Nel 2016 non ci saranno nuovi preti nella diocesi di Bergamo. Lo ha annunciato il Vescovo nel Consiglio presbiterale. Le ordinazioni sacerdotali rimangono, nelle nostre comunità, eventi di straordinario impatto. Le feste che si celebrano per i preti novelli sono, forse, quelle che riescono a dare meglio l'idea di Chiesa, della Chiesa concreta che è cresciuta in questa terra: «questa» Chiesa «qui». È in quell'occasione, infatti, che la gente di un paese si trova tutta per far festa all'amico diventato prete, tutti diversamente motivati per vivere quell'evento. Mai come in quella occasione la Chiesa è variegata e unita insieme.
Nel 2016: niente. Come sempre, la mancanza di parola parla. Anche questo vuoto parlerà moltissimo l'anno prossimo, ma comincia a parlare forte già adesso. E che cosa dice? Tante cose, naturalmente.
Intanto, la Chiesa è più povera e non di soldi e di strutture, ma di gente, di gente in genere e di questo particolare genere di gente che sono i preti.

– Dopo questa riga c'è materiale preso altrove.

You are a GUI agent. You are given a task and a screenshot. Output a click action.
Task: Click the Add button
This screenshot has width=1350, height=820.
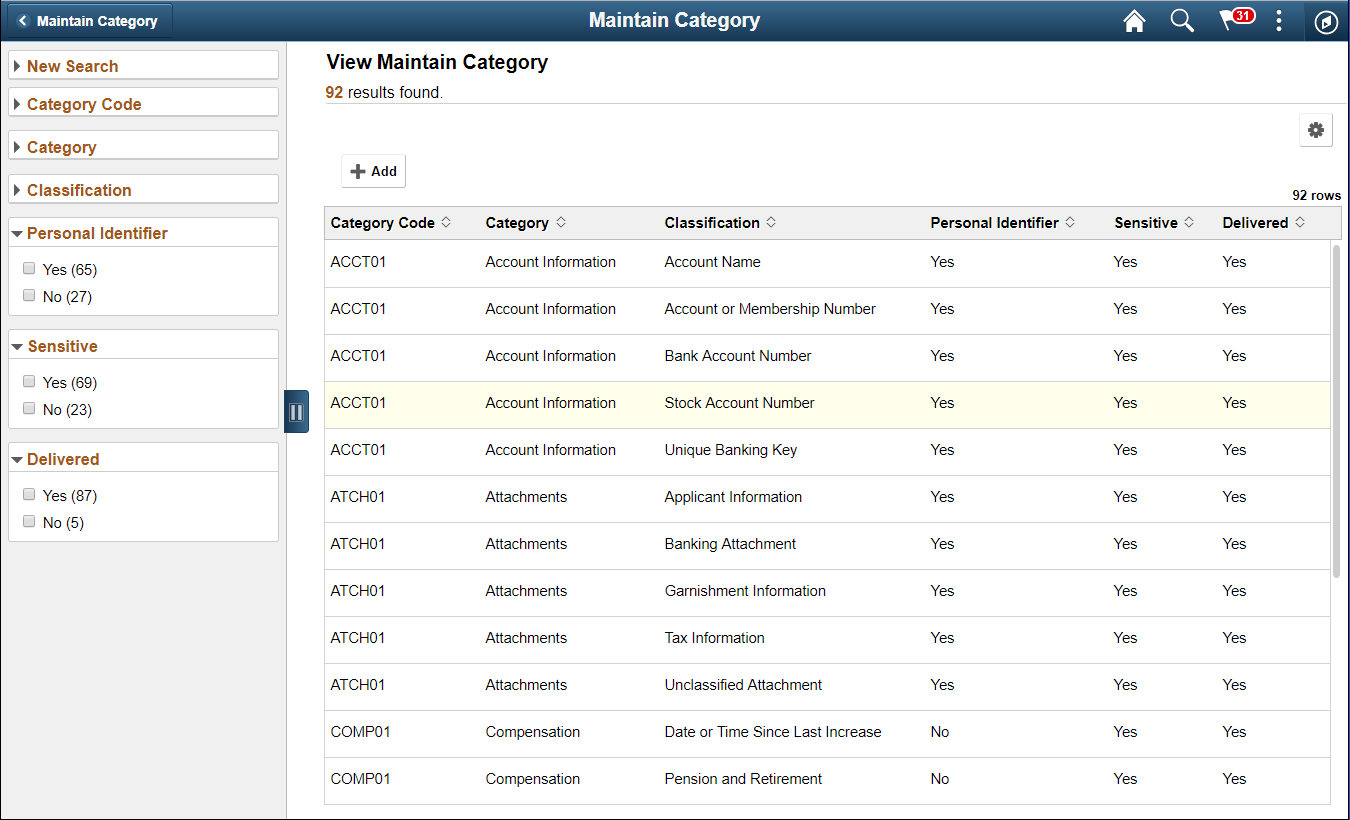click(x=373, y=170)
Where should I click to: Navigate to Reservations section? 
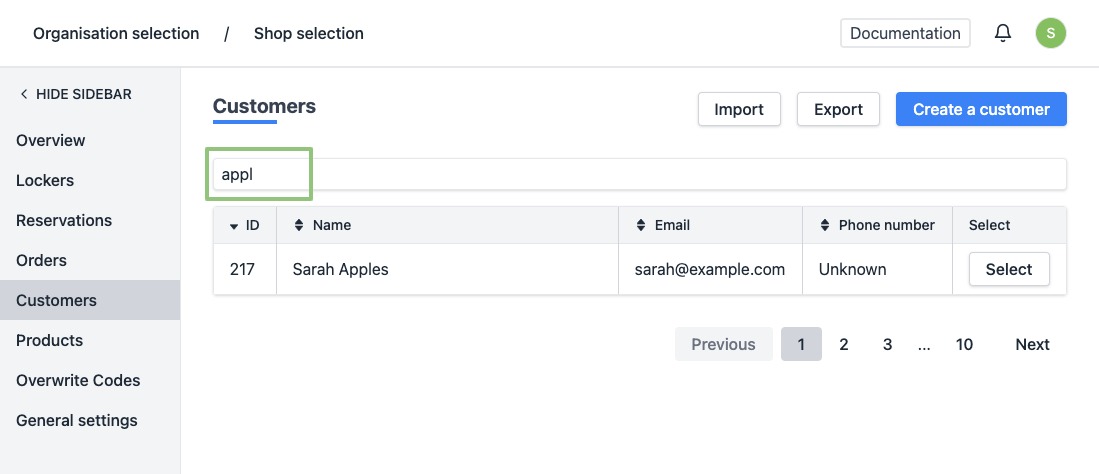(64, 220)
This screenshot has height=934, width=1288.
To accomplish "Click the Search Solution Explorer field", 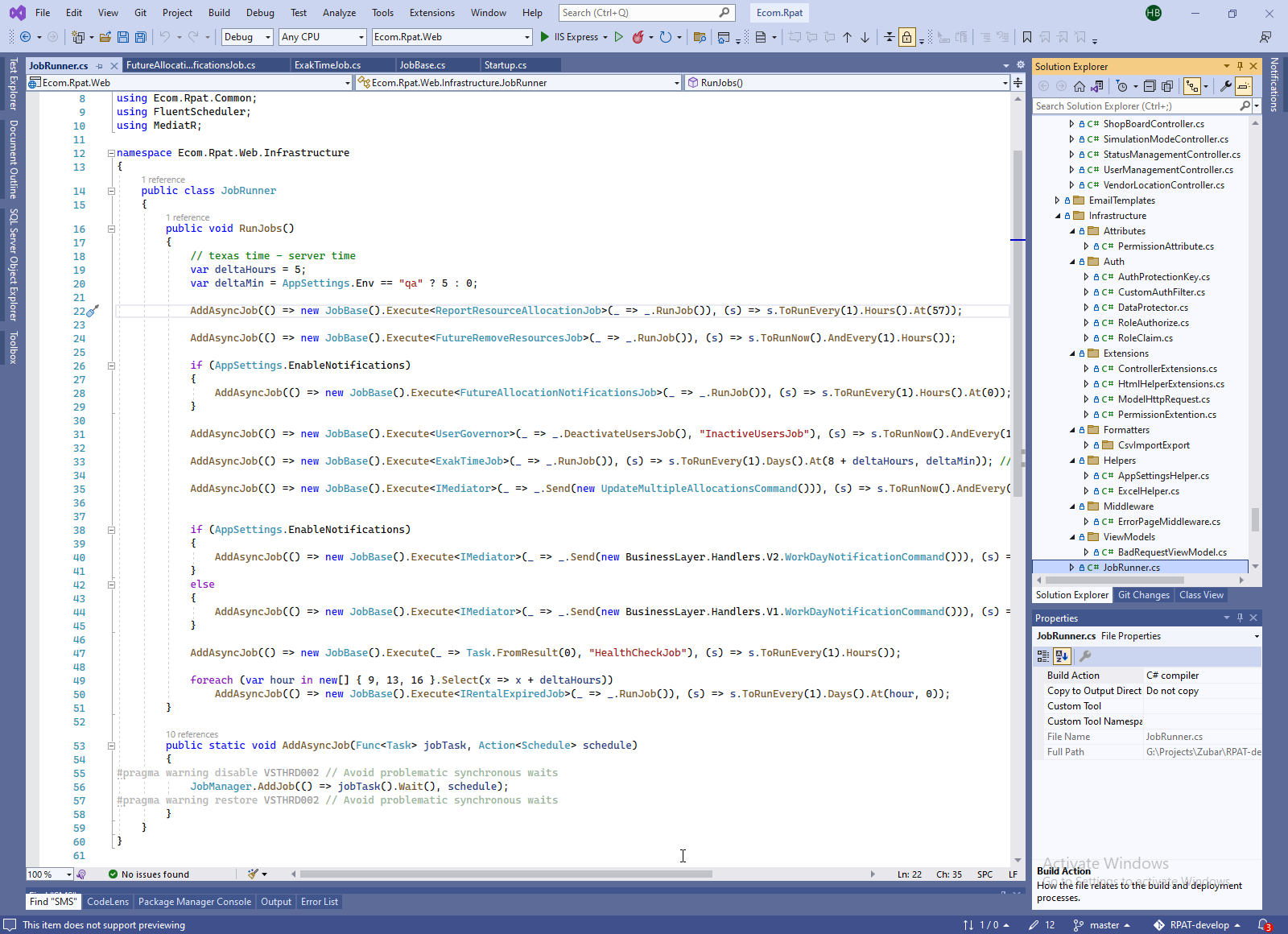I will point(1135,106).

Ora, è la gente che fa essere la Chiesa precisamente quello che è: «Chiesa di mattoni no, Chiesa di persone, sì», dice una canzone popolare che si canta nelle nostre chiese. Anzi, la prima cosa che balza agli occhi è proprio questa relativa povertà di persone - preti, religiosi, laici - e questa eccessiva ricchezza di strutture: chiese, oratori, case parrocchiali, case di riposo, scuole, case di vacanza, cinema ... e tanto altro. Non che quelle strutture fossero o siano un lusso inutile, certamente no. Erano i molti mattoni diventati necessari per le molte persone. Ma adesso che le persone sono di meno, i mattoni sono rimasti quelli dei tempi dell'abbondanza e appaiono ancora di più di quello che sono.
In questa situazione la Chiesa - per essere precisi: le singole Chiese, le parrocchie, le comunità cristiane locali - devono iniziare una difficile, necessaria «rieducazione». Quando i cristiani erano molti, bastavano pochi convinti perché si facesse almeno il necessario. Quando si è pochi, diventano necessari quasi tutti. In altre parole: una Chiesa diventata piccola o è più Chiesa o non è. Questo vale soprattutto in rapporto alle figure dei preti che, appunto, dopo essere diminuiti, adesso danno perfino l'impressione di non esserci più (questo è infatti il senso un po' straniante di un anno senza preti, come si annuncia essere il prossimo 2016).
Di fronte a una situazione così drastica si impone un'altrettanto drastica verità: le comunità cristiane potranno sopravvivere, se impareranno a fare a meno dei preti.
Inutile precisare che non è che si vuole fare a meno dei preti, ma che si deve. Per fare a meno dei preti, però, i primi a darsi da fare devono essere i preti. «Fare a meno» è un po' forte, ma dà l'idea (per la verità la storia di Chiese locali, lontane da noi: Corea, India riferisce di intere comunità cristiane che hanno conservato la fede, anche per secoli, senza preti).
È un po' forte l'espressione, dunque, ma non è peregrina. Si parla spesso del prete «padre», della paternità del prete e così via. Bene: tutti sanno che un buon padre è quello che sa crescere dei figli maturi, cioè dei figli che non hanno più bisogno di lui. Il buon padre, detto con parole un po' brusche, sa anche "morire". Proprio perché è padre, infatti, è contento della vita che ha dato agli altri, non di quella che ha trattenuto per sé. Dunque, mentre la Chiesa di Bergamo sta diventando povera di preti, potrebbe imparare, grazie anche all'azione dei molti preti generosi e capaci che ci sono, a essere ricca di tutto il resto.
E sarebbe, se la cosa, almeno un po', riuscisse, una straordinaria forma di rinascita.